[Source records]
* * *
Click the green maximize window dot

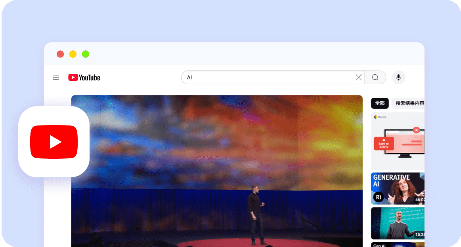click(x=86, y=54)
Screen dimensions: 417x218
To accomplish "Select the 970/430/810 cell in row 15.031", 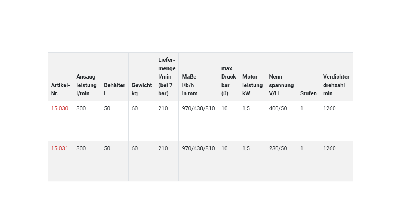I will pyautogui.click(x=198, y=148).
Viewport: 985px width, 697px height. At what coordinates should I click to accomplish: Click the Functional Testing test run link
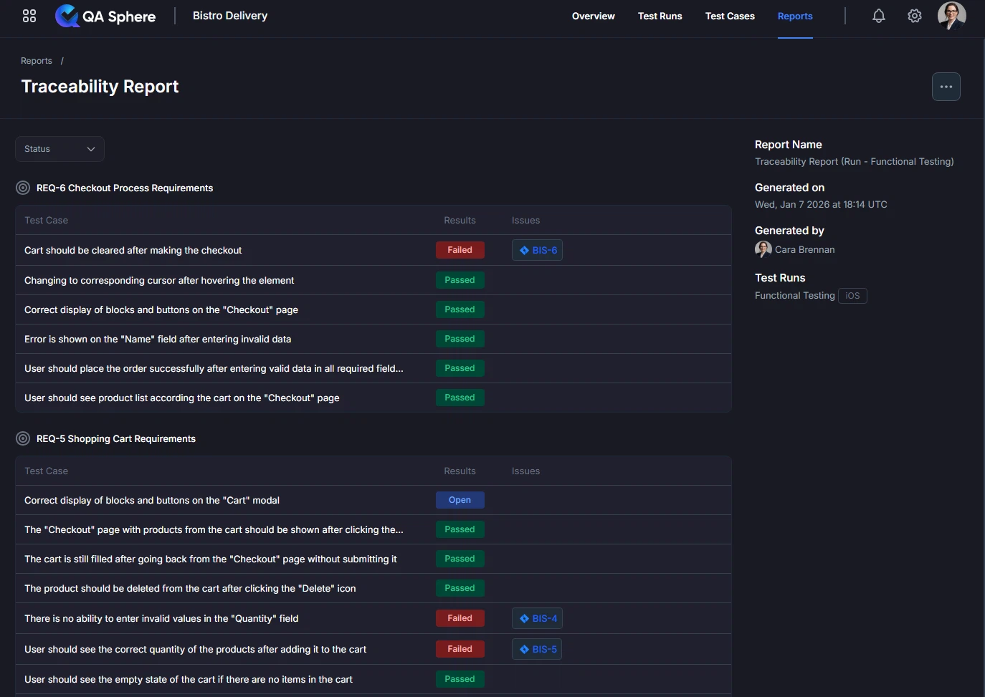794,295
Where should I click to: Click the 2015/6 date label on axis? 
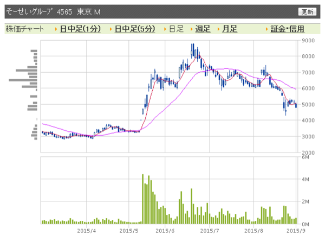[x=165, y=231]
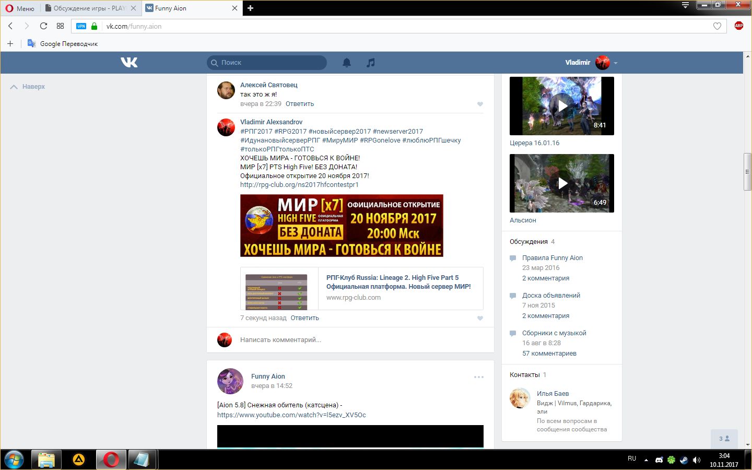Click the Наверх scroll-to-top button
This screenshot has width=752, height=470.
(x=28, y=87)
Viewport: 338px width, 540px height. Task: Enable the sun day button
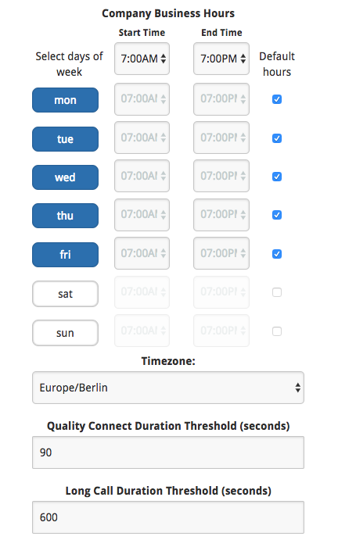(x=65, y=333)
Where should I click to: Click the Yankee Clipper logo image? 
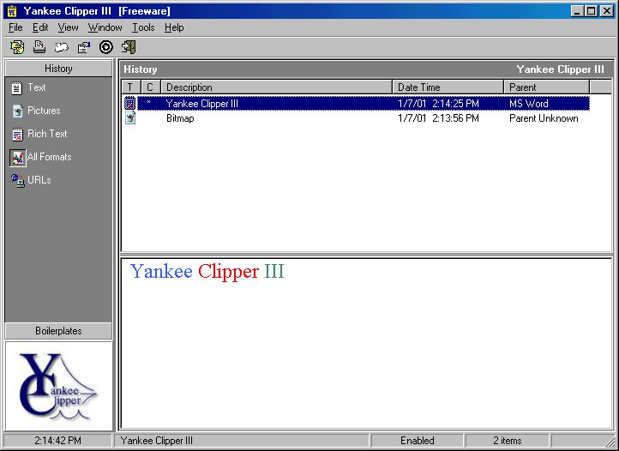(x=58, y=386)
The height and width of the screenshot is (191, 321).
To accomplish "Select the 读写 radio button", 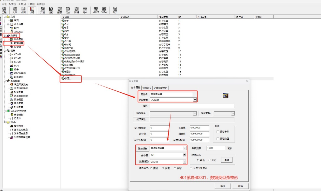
* * *
Pictures do not belong in your copy; restate word for word the lines from the one containing "Viewport: 985px width, 697px" through the last line of the records above.

Viewport: 985px width, 697px height. At what coordinates should I click to accomplish: Click the Functional Testing test run link
794,295
Where should I click to: Click the 2015/6 date label on axis? 
[x=165, y=231]
Click the Наверх scroll-to-top button
This screenshot has width=752, height=470.
(x=28, y=87)
Viewport: 338px width, 540px height. Task: Enable the sun day button
(x=65, y=333)
Where should I click to: Click the Yankee Clipper logo image? 
(x=58, y=386)
The height and width of the screenshot is (191, 321).
To accomplish "Select the 读写 radio button", 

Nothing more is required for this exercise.